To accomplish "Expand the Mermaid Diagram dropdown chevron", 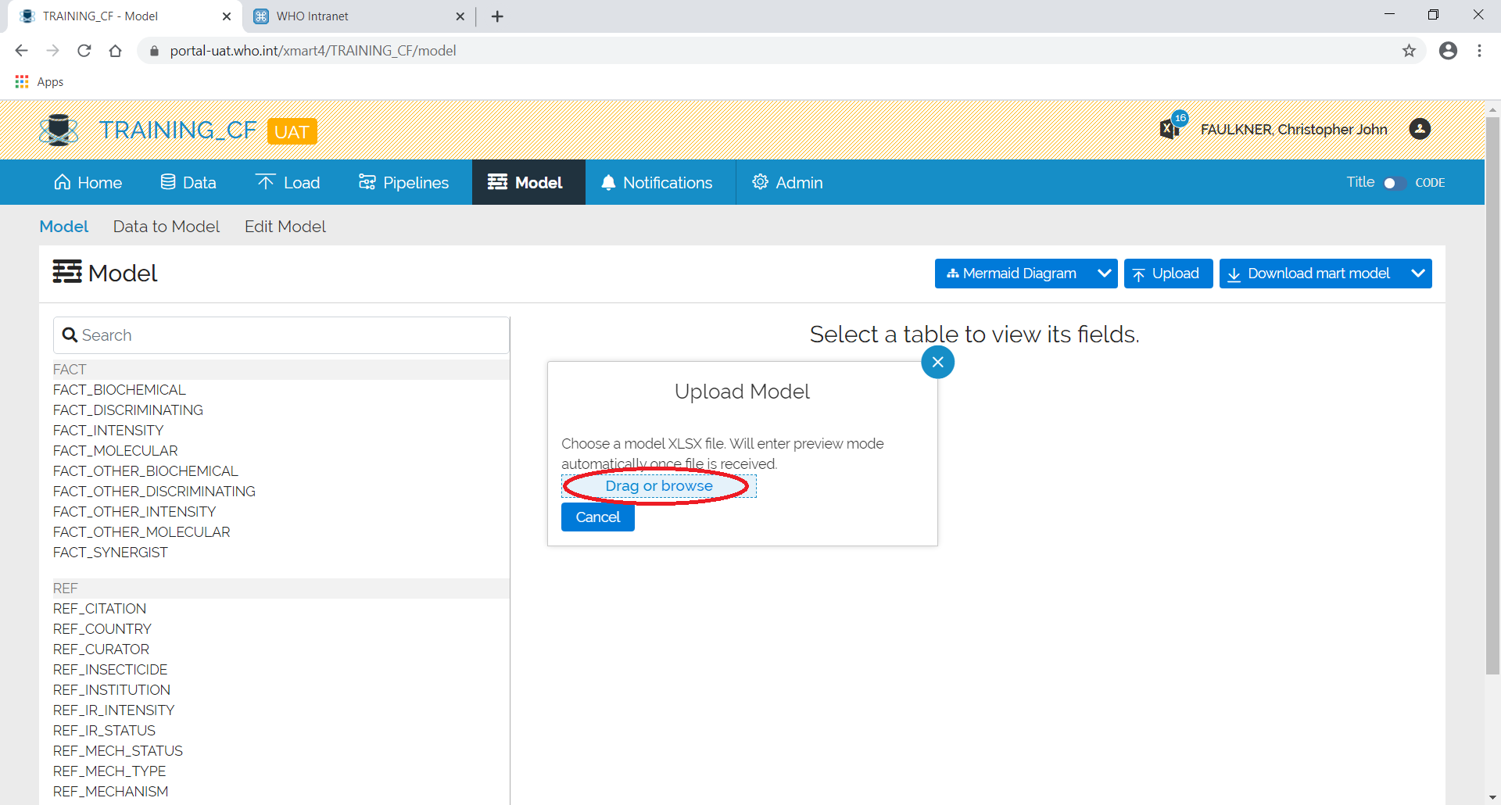I will click(x=1104, y=274).
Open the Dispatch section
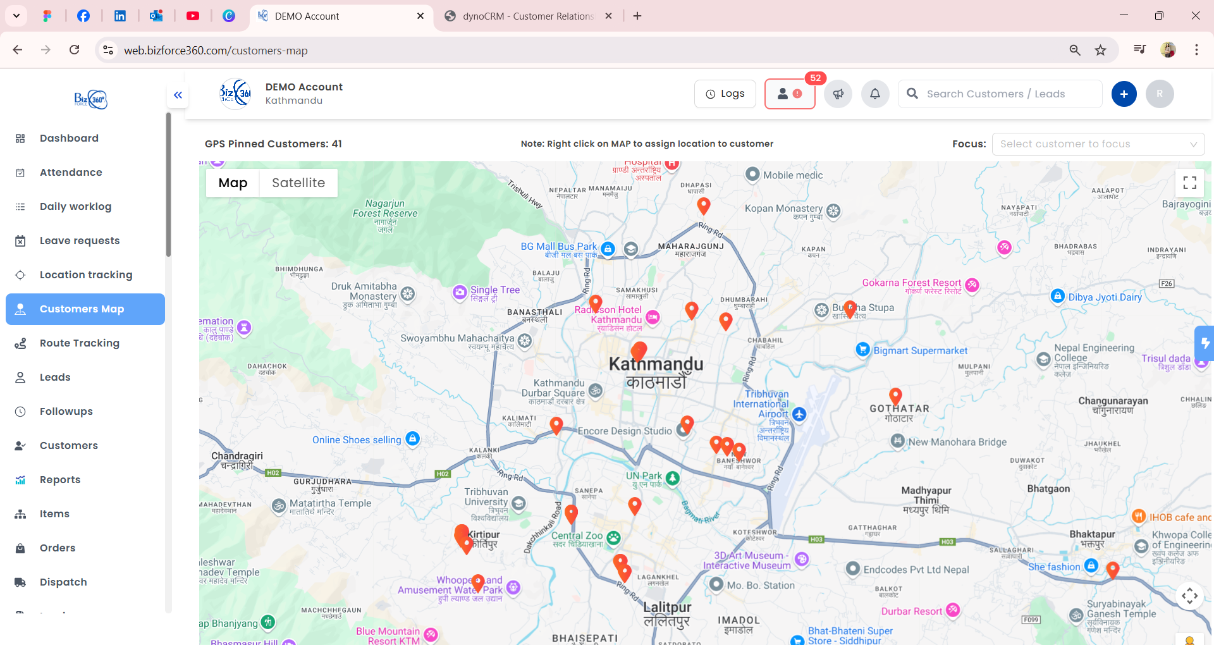This screenshot has height=645, width=1214. click(x=63, y=582)
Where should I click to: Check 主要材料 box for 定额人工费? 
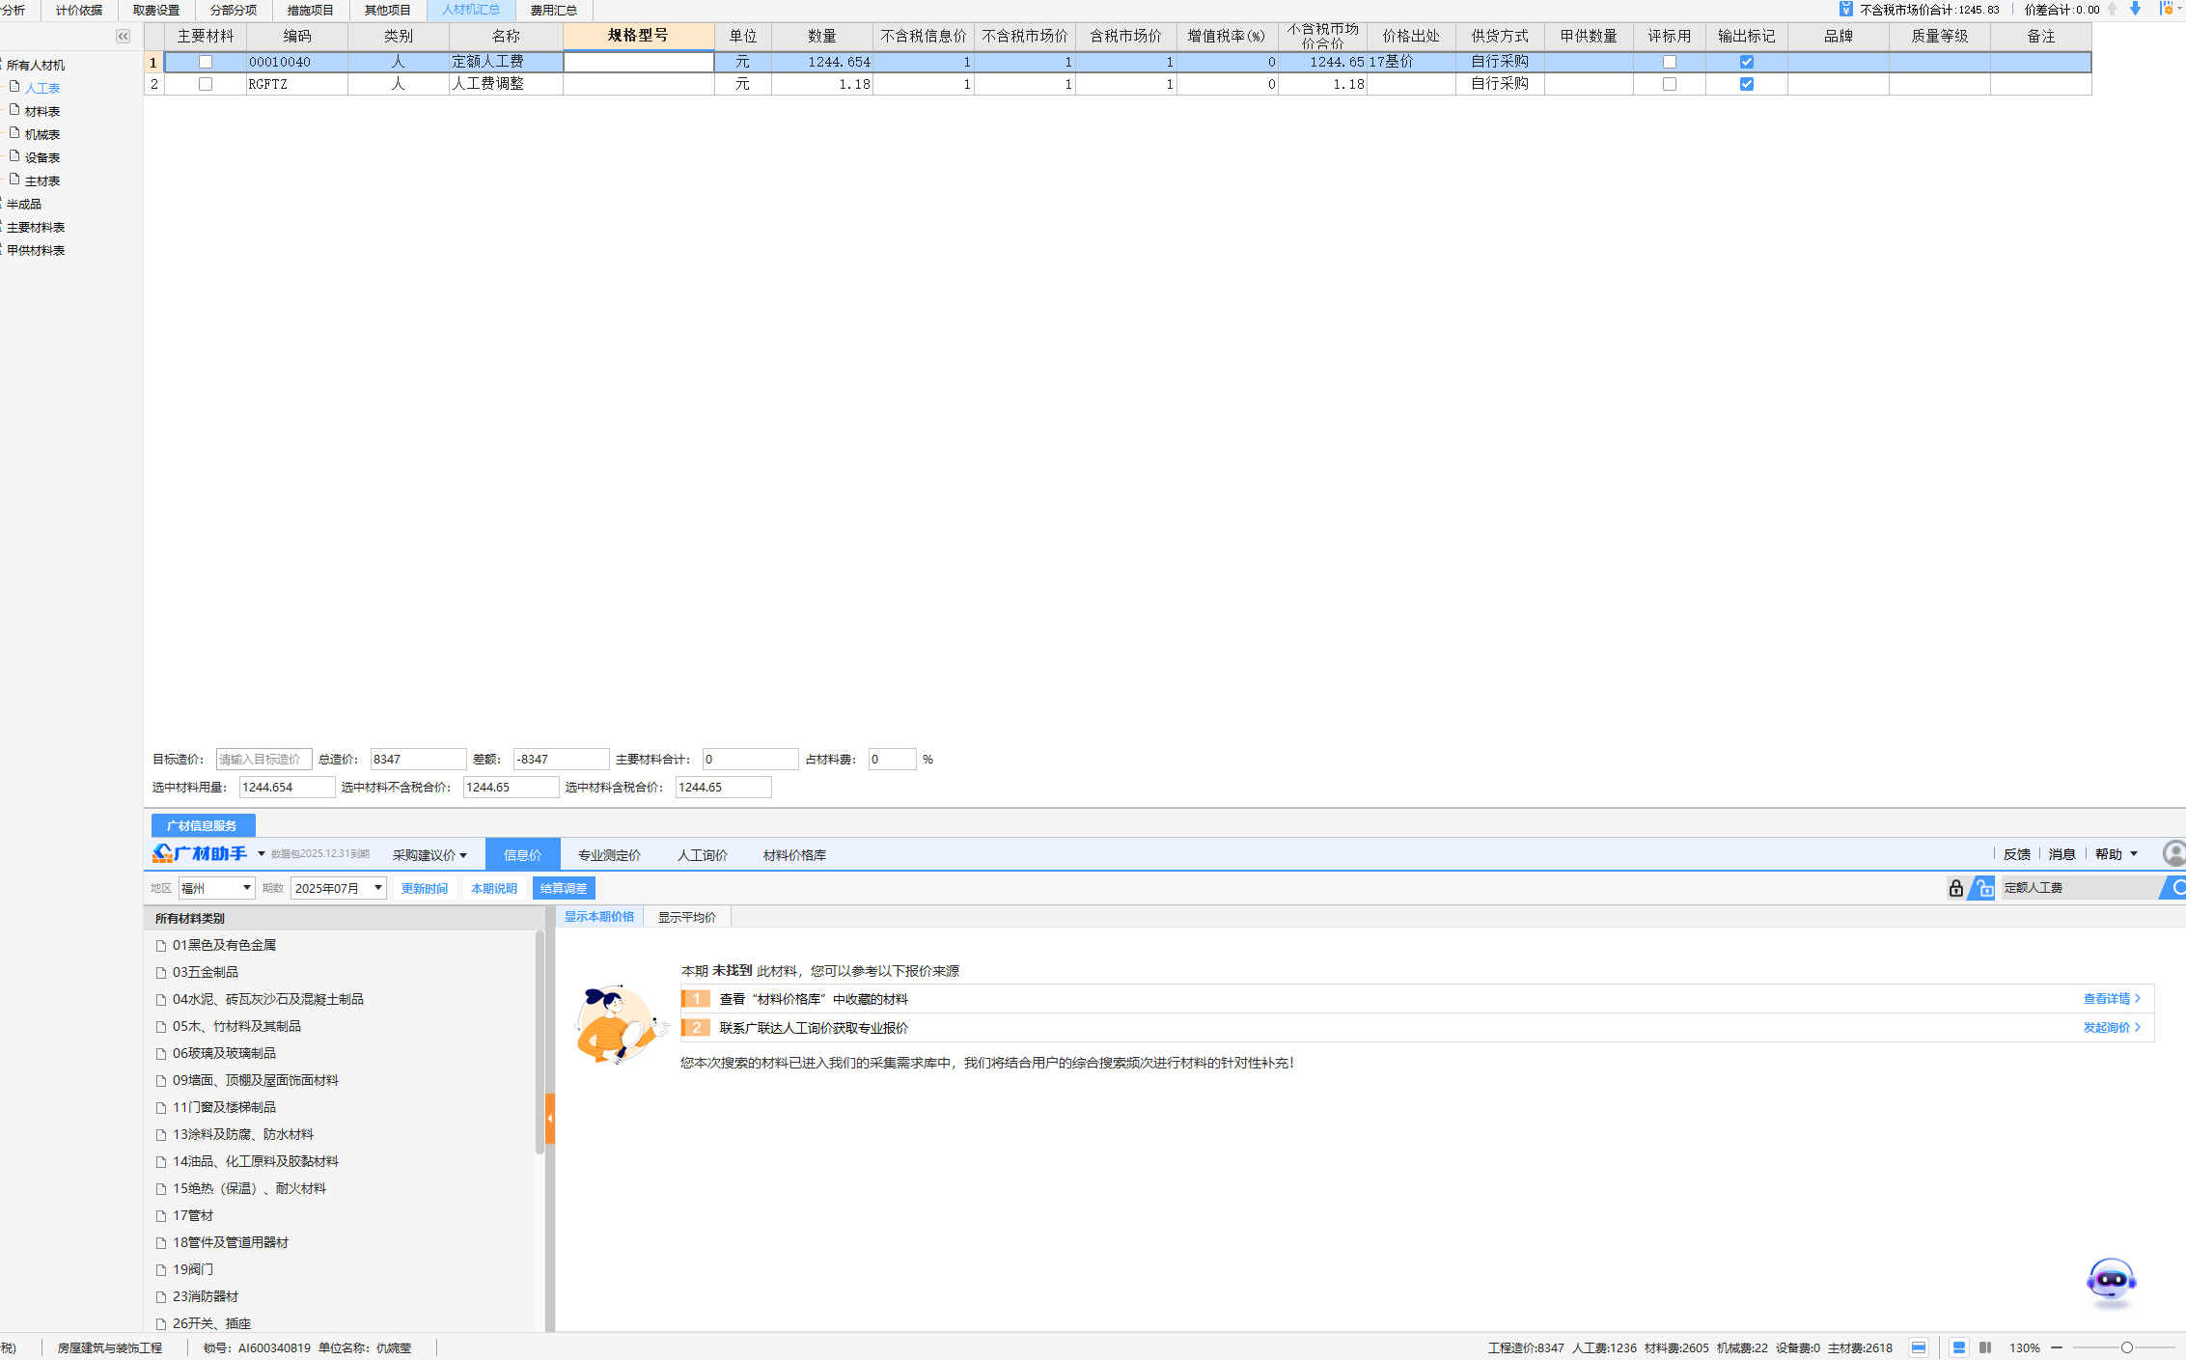click(205, 62)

◆ Exercise goal: Only the lines from the one containing "Open the Dispatch section" through the last line of the entries should be transcribed, exactly and with no pictures.

◆ Problem solution:
Open the Dispatch section
This screenshot has height=645, width=1214. click(x=63, y=582)
Where should I click to: Check 主要材料 box for 定额人工费? 
click(205, 62)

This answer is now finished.